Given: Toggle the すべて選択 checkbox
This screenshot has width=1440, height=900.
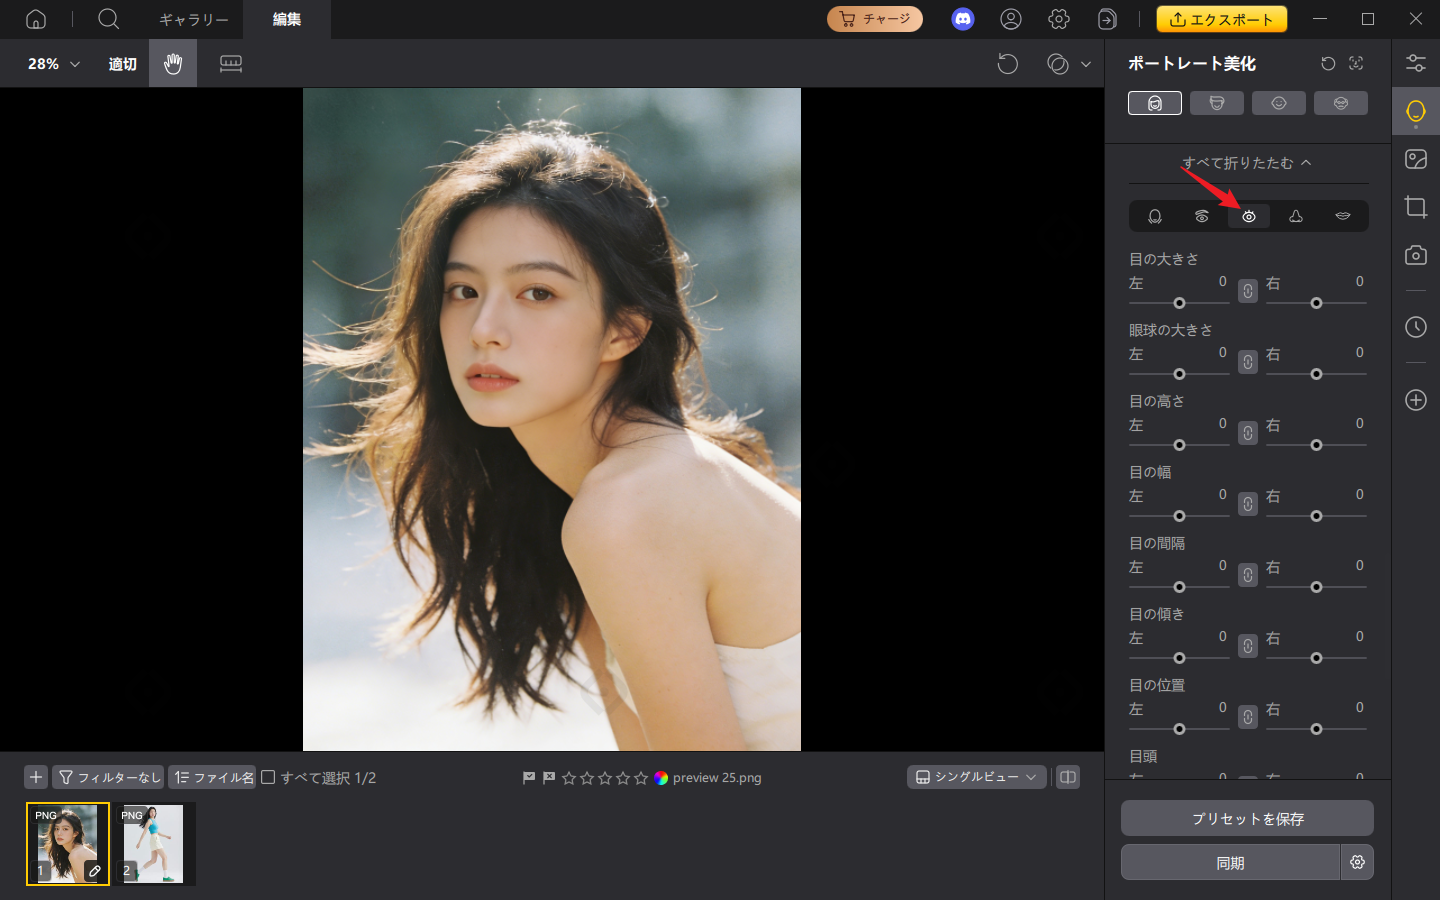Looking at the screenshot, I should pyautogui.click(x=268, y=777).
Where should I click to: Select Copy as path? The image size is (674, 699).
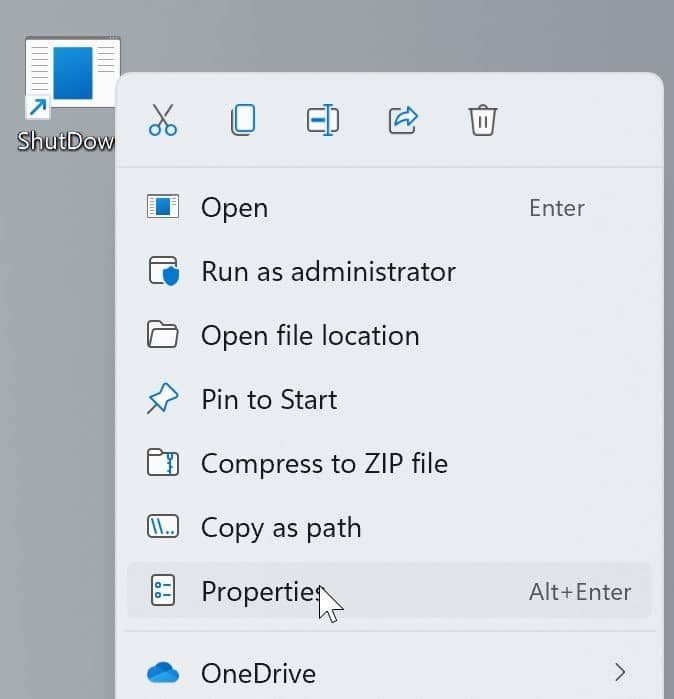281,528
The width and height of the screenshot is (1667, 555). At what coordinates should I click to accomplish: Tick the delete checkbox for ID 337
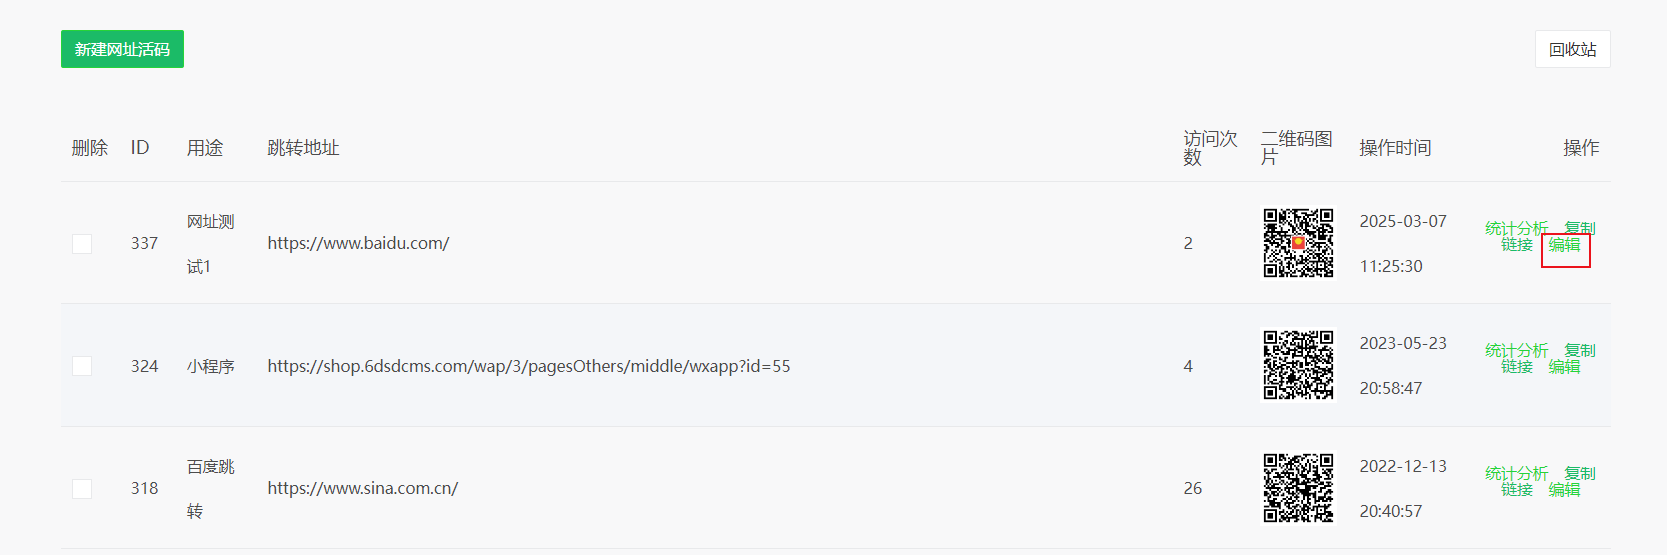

**YOUR ASSIGNMENT**
Across the whole listing above, report each line that includes "checkbox".

**ANSWER SECTION**
Given: Toggle the すべて選択 checkbox
The width and height of the screenshot is (1667, 555). At what coordinates should I click to accomplish: Tick the delete checkbox for ID 337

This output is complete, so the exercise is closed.